WHAT IS NEEDED: Without skipping anything, print all of the data exactly.

EXERCISE DATA:
========

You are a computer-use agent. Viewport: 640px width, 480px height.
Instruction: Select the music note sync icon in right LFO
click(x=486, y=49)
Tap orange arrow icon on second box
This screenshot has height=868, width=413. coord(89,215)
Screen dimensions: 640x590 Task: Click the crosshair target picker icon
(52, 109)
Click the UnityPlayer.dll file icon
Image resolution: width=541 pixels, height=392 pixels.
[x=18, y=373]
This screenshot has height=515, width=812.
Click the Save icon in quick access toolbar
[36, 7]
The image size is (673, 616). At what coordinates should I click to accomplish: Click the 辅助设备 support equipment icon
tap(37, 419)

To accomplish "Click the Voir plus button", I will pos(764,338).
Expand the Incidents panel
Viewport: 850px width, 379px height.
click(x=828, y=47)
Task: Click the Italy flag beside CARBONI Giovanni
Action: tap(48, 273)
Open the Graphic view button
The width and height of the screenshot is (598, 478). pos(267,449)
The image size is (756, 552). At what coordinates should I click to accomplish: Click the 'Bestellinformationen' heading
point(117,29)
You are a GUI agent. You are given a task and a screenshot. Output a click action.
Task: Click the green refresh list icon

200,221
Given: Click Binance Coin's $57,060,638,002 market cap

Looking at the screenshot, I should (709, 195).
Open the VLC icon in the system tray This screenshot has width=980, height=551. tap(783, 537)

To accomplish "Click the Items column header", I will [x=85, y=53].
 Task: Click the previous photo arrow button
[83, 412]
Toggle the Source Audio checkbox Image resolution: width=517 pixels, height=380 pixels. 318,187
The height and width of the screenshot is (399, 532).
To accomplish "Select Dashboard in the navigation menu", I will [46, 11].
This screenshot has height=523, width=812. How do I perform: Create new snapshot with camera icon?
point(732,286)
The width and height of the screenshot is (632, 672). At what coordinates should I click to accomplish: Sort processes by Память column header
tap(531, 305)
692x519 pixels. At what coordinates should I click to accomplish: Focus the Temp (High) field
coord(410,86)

========

RESPONSE AREA:
You are a computer-use agent. Viewport: 640px width, 480px height.
Instruction: Select the music note sync icon in right LFO
click(x=486, y=49)
Tap orange arrow icon on second box
This screenshot has height=868, width=413. coord(89,215)
Screen dimensions: 640x590 Task: Click the crosshair target picker icon
(52, 109)
Click the UnityPlayer.dll file icon
Image resolution: width=541 pixels, height=392 pixels.
[x=18, y=373]
This screenshot has height=515, width=812.
Click the Save icon in quick access toolbar
[36, 7]
The image size is (673, 616). At what coordinates should I click to accomplish: Click the 辅助设备 support equipment icon
tap(37, 419)

To accomplish "Click the Voir plus button", I will pos(764,338).
Expand the Incidents panel
Viewport: 850px width, 379px height.
click(x=828, y=47)
Task: Click the Italy flag beside CARBONI Giovanni
Action: tap(48, 273)
Open the Graphic view button
The width and height of the screenshot is (598, 478). pos(267,449)
The image size is (756, 552). At what coordinates should I click to accomplish: Click the 'Bestellinformationen' heading
point(117,29)
You are a GUI agent. You are given a task and a screenshot. Output a click action.
Task: Click the green refresh list icon

200,221
Given: Click Binance Coin's $57,060,638,002 market cap

Looking at the screenshot, I should (709, 195).
Open the VLC icon in the system tray This screenshot has width=980, height=551. tap(783, 537)

To accomplish "Click the Items column header", I will [x=85, y=53].
 Task: Click the previous photo arrow button
[83, 412]
Toggle the Source Audio checkbox Image resolution: width=517 pixels, height=380 pixels. 318,187
The height and width of the screenshot is (399, 532).
To accomplish "Select Dashboard in the navigation menu", I will [46, 11].
This screenshot has height=523, width=812. How do I perform: Create new snapshot with camera icon?
point(732,286)
The width and height of the screenshot is (632, 672). At what coordinates should I click to accomplish: Sort processes by Память column header
tap(531, 305)
692x519 pixels. At what coordinates should I click to accomplish: Focus the Temp (High) field
coord(410,86)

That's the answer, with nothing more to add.